# [WHAT YOU NEED TO DO]
Can you rewrite everything from the line containing "Given: Toggle the" down to the line containing "should pyautogui.click(x=1346, y=18).", both ends included, as a numbered list with any blank lines left out?

# [TASK MATERIAL]
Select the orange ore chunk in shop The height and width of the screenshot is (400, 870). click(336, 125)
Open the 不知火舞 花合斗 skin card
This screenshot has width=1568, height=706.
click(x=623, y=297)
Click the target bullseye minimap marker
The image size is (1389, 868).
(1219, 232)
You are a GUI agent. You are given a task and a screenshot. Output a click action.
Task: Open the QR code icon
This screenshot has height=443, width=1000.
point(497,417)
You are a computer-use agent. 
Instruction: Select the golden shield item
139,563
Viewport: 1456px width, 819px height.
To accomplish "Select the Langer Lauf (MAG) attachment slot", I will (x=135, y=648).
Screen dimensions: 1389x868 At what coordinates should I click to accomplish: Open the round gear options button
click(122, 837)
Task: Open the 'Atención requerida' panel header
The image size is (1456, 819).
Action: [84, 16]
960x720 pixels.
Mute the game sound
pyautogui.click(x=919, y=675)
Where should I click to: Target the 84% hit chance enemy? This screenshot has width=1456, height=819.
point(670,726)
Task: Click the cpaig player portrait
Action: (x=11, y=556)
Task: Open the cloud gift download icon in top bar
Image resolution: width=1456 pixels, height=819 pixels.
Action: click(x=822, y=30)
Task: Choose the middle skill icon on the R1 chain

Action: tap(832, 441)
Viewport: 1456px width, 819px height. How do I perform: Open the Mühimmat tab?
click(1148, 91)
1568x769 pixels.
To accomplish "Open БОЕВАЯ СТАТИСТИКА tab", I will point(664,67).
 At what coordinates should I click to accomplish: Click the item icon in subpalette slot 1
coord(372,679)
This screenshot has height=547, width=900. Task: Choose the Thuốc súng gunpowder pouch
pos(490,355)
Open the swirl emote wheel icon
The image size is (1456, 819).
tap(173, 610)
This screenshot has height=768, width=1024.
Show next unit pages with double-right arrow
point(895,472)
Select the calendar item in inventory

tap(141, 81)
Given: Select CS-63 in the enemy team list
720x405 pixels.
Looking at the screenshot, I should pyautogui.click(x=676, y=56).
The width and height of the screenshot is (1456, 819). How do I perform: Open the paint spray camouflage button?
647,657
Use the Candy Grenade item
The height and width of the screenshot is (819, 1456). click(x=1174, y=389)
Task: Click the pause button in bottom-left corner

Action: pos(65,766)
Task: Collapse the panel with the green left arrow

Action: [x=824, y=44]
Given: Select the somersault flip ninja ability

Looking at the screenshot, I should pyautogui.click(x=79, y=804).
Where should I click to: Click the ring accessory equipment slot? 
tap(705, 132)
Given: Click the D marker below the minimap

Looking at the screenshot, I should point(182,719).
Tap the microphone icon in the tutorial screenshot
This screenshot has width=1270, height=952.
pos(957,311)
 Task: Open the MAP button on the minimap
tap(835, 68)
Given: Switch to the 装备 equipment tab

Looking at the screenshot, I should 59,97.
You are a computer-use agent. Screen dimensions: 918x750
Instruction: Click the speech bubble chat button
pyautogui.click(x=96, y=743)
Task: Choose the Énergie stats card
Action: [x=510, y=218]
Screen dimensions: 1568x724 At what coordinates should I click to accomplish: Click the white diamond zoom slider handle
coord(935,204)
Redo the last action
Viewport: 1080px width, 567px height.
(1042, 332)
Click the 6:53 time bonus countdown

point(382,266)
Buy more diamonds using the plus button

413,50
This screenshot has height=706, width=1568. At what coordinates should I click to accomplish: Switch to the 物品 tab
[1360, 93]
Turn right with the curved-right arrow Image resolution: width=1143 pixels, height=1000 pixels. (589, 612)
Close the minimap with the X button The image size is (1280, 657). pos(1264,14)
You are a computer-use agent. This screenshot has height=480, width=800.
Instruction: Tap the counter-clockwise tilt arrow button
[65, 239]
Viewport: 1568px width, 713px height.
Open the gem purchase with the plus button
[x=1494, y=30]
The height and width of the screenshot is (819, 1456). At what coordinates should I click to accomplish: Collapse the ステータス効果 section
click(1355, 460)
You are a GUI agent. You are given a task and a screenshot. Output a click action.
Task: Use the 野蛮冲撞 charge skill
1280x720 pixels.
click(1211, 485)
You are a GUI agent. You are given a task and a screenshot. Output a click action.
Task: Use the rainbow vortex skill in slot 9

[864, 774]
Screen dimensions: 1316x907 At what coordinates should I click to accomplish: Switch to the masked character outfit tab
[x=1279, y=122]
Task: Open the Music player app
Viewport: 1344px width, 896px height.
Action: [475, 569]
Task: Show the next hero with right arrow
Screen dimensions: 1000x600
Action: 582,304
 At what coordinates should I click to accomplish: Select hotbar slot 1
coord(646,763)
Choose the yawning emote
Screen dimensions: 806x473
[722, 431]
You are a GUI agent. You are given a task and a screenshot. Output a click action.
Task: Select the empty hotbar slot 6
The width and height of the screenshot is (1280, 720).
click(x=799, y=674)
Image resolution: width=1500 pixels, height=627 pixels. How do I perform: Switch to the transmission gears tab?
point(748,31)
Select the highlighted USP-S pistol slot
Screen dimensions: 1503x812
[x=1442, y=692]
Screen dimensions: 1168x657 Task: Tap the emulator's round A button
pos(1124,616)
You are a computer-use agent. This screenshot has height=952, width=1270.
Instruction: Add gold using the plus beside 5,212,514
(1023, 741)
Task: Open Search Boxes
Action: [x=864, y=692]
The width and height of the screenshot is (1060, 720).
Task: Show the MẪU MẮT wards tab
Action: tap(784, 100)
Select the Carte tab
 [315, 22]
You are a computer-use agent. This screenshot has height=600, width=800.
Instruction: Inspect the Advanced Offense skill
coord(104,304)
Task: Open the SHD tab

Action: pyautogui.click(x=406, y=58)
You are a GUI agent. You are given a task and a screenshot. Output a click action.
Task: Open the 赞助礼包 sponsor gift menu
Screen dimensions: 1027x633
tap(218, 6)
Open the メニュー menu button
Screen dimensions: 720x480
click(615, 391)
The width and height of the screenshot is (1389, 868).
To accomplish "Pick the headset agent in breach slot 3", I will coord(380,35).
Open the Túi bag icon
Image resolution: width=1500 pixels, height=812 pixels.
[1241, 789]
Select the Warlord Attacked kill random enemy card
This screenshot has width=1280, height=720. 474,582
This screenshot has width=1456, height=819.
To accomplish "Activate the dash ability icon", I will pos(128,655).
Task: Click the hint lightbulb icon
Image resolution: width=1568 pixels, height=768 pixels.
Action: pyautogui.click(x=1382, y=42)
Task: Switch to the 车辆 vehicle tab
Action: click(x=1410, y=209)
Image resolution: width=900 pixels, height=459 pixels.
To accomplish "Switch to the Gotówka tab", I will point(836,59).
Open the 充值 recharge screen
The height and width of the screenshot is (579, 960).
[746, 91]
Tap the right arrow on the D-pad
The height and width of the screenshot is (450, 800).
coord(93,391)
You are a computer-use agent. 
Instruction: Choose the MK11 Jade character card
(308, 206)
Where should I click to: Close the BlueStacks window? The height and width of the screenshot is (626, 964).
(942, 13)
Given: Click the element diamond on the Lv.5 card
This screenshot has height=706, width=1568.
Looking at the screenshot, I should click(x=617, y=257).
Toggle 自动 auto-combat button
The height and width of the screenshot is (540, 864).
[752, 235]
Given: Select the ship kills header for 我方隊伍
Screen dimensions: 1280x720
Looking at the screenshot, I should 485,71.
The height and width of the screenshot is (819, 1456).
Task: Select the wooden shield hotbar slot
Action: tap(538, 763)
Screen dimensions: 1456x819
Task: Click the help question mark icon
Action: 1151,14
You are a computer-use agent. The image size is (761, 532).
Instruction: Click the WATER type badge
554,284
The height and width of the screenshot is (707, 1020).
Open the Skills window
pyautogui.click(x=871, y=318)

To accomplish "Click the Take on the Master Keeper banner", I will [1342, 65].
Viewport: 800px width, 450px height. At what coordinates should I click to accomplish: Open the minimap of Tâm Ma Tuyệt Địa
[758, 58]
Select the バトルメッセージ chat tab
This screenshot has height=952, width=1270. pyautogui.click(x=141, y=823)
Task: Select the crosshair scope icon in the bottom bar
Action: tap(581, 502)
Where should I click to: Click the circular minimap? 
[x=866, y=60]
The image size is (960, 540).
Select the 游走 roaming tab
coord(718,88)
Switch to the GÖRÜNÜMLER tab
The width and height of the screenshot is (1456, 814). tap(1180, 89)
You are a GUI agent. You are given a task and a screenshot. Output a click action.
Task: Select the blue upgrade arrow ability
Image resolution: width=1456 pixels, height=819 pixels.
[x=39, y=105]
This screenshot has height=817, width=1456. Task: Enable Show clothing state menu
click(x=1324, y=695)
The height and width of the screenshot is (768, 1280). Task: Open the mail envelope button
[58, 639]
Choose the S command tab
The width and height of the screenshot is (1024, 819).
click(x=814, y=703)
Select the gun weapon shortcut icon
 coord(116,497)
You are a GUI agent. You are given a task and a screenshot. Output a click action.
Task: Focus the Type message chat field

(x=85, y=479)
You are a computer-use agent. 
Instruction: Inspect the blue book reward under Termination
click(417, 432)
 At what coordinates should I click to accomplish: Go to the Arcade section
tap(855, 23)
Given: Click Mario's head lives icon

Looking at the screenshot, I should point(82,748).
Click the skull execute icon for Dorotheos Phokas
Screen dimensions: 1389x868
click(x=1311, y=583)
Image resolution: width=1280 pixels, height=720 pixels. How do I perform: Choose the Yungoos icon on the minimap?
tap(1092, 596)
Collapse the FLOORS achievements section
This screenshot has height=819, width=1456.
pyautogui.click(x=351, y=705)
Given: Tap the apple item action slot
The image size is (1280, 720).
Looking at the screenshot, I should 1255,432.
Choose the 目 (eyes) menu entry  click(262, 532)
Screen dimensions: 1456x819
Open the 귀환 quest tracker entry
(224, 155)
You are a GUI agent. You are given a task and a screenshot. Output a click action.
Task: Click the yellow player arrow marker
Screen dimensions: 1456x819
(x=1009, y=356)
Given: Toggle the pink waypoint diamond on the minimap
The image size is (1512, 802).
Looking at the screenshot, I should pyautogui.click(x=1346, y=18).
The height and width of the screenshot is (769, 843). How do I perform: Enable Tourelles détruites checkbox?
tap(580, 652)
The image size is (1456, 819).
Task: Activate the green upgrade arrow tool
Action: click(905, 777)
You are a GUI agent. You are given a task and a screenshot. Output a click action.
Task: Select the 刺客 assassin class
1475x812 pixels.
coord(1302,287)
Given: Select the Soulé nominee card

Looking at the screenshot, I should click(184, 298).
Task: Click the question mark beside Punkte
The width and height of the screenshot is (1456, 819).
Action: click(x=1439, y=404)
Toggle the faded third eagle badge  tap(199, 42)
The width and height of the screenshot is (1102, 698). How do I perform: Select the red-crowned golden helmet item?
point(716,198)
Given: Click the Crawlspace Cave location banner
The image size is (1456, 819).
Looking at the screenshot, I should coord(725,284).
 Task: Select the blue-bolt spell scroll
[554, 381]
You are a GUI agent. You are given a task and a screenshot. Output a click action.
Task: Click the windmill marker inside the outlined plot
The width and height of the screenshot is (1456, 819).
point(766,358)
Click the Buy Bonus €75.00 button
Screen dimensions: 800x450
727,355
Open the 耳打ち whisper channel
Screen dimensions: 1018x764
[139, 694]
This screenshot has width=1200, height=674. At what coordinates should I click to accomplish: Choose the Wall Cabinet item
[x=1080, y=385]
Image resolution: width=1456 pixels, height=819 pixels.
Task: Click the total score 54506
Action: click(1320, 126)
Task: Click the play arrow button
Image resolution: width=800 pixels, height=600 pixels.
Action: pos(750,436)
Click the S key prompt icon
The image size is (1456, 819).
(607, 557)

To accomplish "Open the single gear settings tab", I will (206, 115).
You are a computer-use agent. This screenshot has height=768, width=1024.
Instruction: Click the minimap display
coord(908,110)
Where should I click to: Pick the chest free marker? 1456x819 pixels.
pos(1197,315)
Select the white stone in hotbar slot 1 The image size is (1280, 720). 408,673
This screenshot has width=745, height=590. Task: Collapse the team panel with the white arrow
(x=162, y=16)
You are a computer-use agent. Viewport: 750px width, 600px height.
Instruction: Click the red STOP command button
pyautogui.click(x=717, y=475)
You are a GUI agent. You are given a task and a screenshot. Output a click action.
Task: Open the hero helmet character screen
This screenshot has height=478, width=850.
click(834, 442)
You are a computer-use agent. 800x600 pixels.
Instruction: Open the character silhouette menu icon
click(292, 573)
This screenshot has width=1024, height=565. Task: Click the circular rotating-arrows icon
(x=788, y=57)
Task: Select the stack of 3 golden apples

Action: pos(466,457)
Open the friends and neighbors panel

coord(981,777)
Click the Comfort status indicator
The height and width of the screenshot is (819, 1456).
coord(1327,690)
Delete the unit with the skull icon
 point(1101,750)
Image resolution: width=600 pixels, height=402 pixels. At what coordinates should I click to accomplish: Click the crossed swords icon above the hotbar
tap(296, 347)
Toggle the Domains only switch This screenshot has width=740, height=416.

# [ANSWER TO THIS EXERCISE]
1. Given: Toggle the pink waypoint diamond on the minimap
2. The image size is (1512, 802).
3. Looking at the screenshot, I should pyautogui.click(x=1346, y=18).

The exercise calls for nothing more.